Football is booming right now. You might have noticed. The amount of money being spent on young people that are good at kicking round things has grown exponentially over the past two decades.

The £12.5m paid for Gianluca Vialli in 1992 (the year the Premier League began) through to the £200m shelled out for Neymar in 2017 represents a compound annual growth rate of 20.3% in world record fees.


If this rate of growth is maintained, that means we are nine years away from a £1bn footballer. Even excluding Neymar’s 2017 transfer fee, we get a compound annual growth rate of 15% between 1992-2016. That would give us a £1bn transfer in 11-12 years’ time...

But football as a sector - is it really worthy of investment? Isn’t it characterized by desperate swings in profitability and littered with bankruptcies?

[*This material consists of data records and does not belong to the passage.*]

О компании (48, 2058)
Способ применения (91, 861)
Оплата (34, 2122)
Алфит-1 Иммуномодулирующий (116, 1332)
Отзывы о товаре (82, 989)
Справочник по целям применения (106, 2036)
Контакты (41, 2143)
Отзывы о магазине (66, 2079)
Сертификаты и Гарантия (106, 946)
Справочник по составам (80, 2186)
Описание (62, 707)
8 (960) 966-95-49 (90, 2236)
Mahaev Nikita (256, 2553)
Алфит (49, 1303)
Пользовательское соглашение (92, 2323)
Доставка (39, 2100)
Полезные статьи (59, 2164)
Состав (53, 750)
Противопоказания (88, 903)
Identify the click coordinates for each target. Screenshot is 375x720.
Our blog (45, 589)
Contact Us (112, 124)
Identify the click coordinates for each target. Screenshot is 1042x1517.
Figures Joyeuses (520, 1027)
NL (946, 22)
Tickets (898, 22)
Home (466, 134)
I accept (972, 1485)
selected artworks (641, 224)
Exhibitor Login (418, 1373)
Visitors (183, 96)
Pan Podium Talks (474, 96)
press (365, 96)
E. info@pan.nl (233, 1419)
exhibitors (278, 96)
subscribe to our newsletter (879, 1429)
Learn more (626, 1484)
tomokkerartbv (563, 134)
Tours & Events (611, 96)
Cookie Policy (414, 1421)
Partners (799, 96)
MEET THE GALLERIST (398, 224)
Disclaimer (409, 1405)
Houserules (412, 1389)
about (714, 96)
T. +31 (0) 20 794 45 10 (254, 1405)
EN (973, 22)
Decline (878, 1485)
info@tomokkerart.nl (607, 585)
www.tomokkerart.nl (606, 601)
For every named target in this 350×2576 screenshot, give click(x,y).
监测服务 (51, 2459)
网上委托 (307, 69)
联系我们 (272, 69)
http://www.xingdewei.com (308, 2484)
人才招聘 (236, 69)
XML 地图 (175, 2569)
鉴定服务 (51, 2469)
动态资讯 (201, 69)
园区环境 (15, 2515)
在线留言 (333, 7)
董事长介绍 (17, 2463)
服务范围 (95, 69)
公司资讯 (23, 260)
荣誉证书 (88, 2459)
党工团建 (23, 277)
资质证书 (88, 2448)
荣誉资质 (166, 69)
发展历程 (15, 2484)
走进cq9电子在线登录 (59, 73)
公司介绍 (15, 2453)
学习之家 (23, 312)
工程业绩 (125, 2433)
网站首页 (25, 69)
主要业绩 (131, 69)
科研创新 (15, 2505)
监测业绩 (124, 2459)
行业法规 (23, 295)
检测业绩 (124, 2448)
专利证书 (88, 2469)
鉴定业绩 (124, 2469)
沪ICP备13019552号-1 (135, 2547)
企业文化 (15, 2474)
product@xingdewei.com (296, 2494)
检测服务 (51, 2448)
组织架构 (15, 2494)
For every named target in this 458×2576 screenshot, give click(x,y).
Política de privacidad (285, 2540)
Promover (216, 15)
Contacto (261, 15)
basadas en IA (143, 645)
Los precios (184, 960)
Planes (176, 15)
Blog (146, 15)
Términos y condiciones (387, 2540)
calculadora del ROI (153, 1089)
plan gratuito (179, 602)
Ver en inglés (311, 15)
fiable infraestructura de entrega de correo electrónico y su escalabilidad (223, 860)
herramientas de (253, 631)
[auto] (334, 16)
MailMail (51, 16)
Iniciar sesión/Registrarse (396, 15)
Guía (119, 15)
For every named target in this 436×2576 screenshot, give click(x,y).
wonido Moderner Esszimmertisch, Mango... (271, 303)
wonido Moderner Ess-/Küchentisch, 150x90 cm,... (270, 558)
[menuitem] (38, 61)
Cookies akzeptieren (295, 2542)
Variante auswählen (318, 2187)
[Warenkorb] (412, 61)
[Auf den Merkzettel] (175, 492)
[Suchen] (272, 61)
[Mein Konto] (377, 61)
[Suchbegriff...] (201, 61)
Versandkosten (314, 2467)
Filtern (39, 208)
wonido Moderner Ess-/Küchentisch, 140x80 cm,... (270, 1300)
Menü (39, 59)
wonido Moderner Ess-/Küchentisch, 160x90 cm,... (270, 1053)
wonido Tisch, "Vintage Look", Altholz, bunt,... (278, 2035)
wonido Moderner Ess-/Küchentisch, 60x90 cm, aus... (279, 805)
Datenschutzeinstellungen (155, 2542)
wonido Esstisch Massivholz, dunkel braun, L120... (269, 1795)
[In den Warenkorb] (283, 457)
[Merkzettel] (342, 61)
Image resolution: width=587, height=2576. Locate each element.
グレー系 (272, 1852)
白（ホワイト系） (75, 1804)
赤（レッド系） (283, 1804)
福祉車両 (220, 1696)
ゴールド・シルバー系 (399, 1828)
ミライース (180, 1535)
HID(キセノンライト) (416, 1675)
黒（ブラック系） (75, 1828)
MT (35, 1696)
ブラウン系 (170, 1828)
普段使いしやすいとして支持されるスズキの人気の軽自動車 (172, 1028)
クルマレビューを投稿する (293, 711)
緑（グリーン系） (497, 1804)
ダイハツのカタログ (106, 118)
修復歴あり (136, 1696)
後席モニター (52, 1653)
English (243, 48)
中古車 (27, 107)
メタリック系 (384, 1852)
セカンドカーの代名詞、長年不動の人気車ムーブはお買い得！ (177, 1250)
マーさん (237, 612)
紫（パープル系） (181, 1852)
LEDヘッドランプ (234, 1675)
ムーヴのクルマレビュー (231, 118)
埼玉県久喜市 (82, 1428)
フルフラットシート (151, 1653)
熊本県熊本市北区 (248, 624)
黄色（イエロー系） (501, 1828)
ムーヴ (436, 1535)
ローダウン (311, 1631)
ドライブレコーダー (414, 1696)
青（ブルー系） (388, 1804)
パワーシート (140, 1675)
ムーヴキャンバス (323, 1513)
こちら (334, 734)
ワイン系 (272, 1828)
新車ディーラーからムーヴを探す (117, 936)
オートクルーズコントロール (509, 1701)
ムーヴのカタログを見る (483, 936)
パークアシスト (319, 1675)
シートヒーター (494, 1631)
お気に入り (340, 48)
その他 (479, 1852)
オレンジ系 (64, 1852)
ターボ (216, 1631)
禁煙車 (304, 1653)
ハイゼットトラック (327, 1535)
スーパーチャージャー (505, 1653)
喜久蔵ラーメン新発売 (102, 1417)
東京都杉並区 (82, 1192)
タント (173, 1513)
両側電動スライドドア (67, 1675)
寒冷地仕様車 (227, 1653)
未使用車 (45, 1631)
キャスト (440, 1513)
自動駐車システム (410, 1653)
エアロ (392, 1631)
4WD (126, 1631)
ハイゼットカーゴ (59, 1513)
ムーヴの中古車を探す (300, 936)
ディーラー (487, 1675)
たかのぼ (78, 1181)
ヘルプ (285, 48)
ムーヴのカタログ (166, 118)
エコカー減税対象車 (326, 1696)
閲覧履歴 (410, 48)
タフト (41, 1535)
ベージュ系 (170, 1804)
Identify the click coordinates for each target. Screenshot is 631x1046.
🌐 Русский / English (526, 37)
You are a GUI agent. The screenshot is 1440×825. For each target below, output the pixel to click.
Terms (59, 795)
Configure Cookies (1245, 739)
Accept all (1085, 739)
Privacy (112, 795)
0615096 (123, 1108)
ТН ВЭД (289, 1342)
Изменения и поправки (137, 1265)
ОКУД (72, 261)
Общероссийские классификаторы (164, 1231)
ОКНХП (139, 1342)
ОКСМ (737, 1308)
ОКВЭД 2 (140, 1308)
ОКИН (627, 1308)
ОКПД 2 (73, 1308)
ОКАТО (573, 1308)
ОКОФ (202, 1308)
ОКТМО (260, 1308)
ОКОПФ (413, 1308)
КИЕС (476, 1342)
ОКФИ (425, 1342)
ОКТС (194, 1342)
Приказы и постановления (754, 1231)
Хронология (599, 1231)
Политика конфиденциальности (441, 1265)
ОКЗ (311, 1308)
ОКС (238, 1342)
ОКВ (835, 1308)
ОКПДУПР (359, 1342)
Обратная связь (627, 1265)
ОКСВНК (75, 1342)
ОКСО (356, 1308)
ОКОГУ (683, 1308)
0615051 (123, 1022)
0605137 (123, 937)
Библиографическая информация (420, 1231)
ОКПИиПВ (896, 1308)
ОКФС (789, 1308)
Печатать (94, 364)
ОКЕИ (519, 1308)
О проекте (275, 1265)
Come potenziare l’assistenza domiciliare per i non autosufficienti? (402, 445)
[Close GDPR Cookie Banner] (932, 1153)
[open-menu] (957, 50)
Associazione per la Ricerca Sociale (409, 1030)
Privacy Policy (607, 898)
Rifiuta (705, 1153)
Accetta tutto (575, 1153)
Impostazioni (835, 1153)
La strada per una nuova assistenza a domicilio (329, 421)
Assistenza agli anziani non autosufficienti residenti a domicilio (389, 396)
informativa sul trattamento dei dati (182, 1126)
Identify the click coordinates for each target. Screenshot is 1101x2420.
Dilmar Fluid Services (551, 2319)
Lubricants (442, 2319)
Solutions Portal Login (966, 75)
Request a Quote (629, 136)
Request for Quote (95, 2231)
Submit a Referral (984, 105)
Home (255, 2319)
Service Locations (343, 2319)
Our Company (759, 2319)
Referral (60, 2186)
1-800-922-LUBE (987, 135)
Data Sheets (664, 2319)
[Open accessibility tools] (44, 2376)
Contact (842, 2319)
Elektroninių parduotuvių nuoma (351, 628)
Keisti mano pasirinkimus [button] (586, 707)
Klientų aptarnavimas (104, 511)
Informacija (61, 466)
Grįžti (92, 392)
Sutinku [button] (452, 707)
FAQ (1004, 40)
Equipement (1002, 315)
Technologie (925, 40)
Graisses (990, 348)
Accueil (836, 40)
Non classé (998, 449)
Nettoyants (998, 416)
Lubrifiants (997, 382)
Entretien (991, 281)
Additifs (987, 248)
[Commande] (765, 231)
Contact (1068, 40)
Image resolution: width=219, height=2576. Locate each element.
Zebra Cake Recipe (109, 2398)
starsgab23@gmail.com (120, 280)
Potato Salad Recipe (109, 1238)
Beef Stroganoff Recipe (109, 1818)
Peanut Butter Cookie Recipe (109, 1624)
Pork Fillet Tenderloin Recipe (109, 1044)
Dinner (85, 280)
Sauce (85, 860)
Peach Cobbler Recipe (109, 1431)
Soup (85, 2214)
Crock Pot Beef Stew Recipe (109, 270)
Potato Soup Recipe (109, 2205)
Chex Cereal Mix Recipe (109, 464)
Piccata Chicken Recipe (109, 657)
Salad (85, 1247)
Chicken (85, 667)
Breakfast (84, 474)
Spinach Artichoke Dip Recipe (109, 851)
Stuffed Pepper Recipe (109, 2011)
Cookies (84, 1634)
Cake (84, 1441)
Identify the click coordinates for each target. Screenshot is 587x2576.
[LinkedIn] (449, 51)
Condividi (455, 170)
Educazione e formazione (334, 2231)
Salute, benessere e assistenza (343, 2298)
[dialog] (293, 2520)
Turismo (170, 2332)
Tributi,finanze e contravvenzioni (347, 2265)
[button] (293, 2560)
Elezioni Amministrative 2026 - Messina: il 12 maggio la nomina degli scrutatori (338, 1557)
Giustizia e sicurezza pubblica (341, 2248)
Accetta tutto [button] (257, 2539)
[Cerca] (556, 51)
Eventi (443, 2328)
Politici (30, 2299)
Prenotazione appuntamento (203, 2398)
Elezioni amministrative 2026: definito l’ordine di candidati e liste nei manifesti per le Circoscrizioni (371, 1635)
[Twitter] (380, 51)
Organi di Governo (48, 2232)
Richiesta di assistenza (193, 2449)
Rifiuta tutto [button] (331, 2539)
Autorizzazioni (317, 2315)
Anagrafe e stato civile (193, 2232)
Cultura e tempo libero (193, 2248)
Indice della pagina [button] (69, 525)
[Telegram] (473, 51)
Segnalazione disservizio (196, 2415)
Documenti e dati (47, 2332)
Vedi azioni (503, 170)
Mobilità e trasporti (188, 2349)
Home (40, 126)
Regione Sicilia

Doesn’t most of the profit go straight to players and agents?

Tottenham Hotspur, Aston Villa, Birmingham City, Charlton Athletic and Newcastle United have all taken themselves off the stock market in the past.

The changing face of football finance

Established fund manager Nick Train holds shares in Manchester United, Juventus and Celtic across the Lindsell Train global and UK equity portfolios. He views the clubs he holds as ‘national icons’. There is a case to be made for investing in unique assets - especially if they are increasing profit and revenue, as appears to be the case at these clubs.

Deloitte starts off its 2018 Annual Review of Football Finance by saying: “The financial results for the 2016/17 season may well be viewed in the future as the defining moment in the delivery of sustained profitability by football clubs competing in the Premier League.” The game is evolving and so is the case for investment.

Gone are the days in which top clubs’ main source of revenue came from filling up seats and selling pies. Broadcasters are flooding the game with cash as more established operators do battle with deep-pocketed new entrants such as Amazon. High-quality sports content is valuable.

The total value of the rights to show Premier League matches on television for 2019-2022 reached £4.55bn. In its recent second-quarter earnings update, Manchester United reported a 37.9% increase in broadcasting revenues for the three-month period and 26.3% for the six-month period.